First, I want to thank those who pointed me to mbin. I spent about 14 hours today with help from the mbin team on and off and found/fixed many problems.
Second, this post may not be very intelligible. I’ve been awake for a very long time.
In transparency, at one point today we were pretty convinced that fedia.io had been hacked. But it turns out that sometimes companies go out of business, cancel their servers but leave their domain pointing to that server. And sometimes a person like me is the next person to rent a server with that former customers IP address and then hilarity ensues when your nascent software recognizes that domain is pointing to itself and starts remaining links using the former company’s domain.

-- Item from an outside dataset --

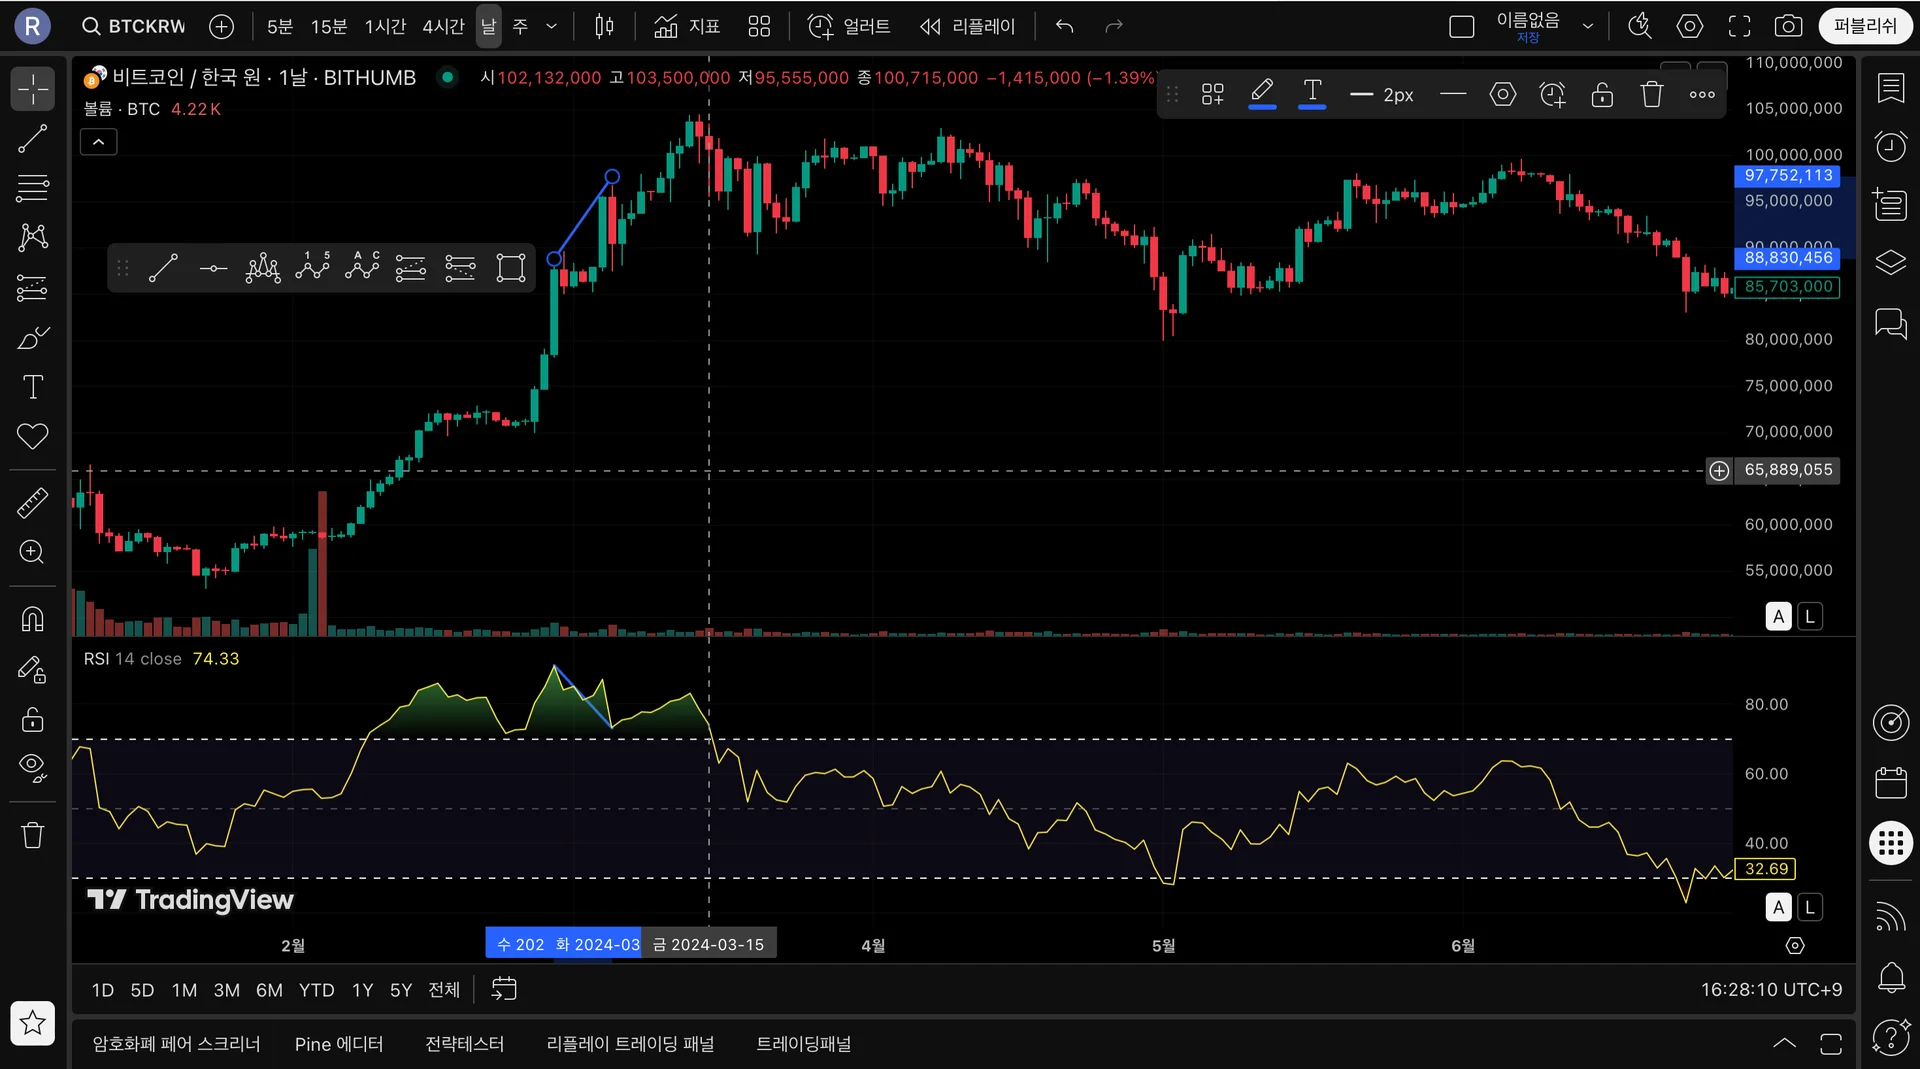
Task: Collapse the indicator legend chevron
Action: pyautogui.click(x=98, y=143)
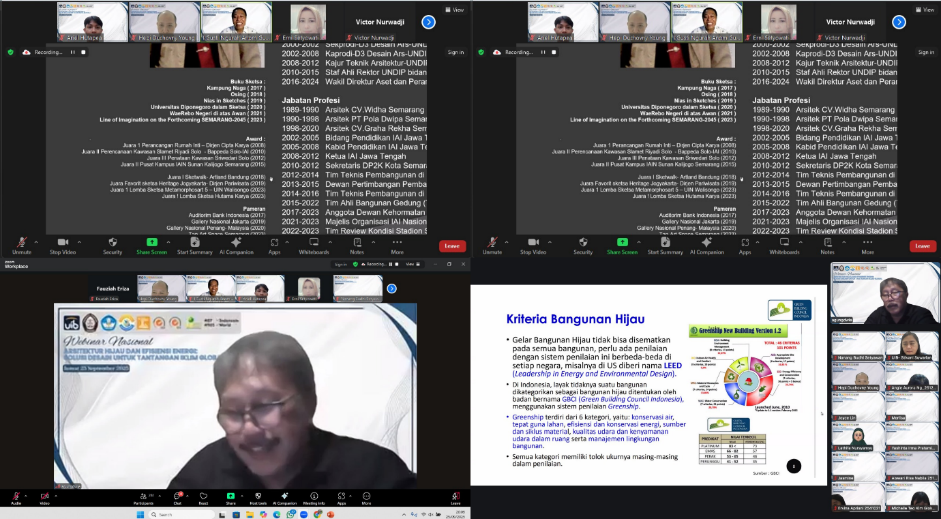Open the Chat panel with the unread badge
The image size is (941, 519).
coord(176,496)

During the time I thought it was hacked, I rebuilt it. In doing so, it appears that I’ve fixed many issues that accumulated over the months as kbin went through successive updates.
We did also find a nagging bug in the markdown parser Fedia was running, which caused many (perhaps most) of the remaining error 500’s. I am not clear whether that is fixed now, but if not, we know where to look.
Based on my experience today with the mbin team and the progress of fixing issues, I am fully retracting my intention to shut down Fedia.io and will start working with the mbin team on some performance issues.
Thanks for the patience, everyone.
Glad I could help! I wasn’t aware either you were giving up hope.
Since Mbin is community-focused I really hope this will result in a better connection, collaboration and both bug fixes and new features what the users and the admins wants. Again, Mbin isn’t about me, I forked it because I want to create a community build on trust giving back the control to the developers and users. You now also have GitHub owner rights on the organization as you know. We are all maintainers!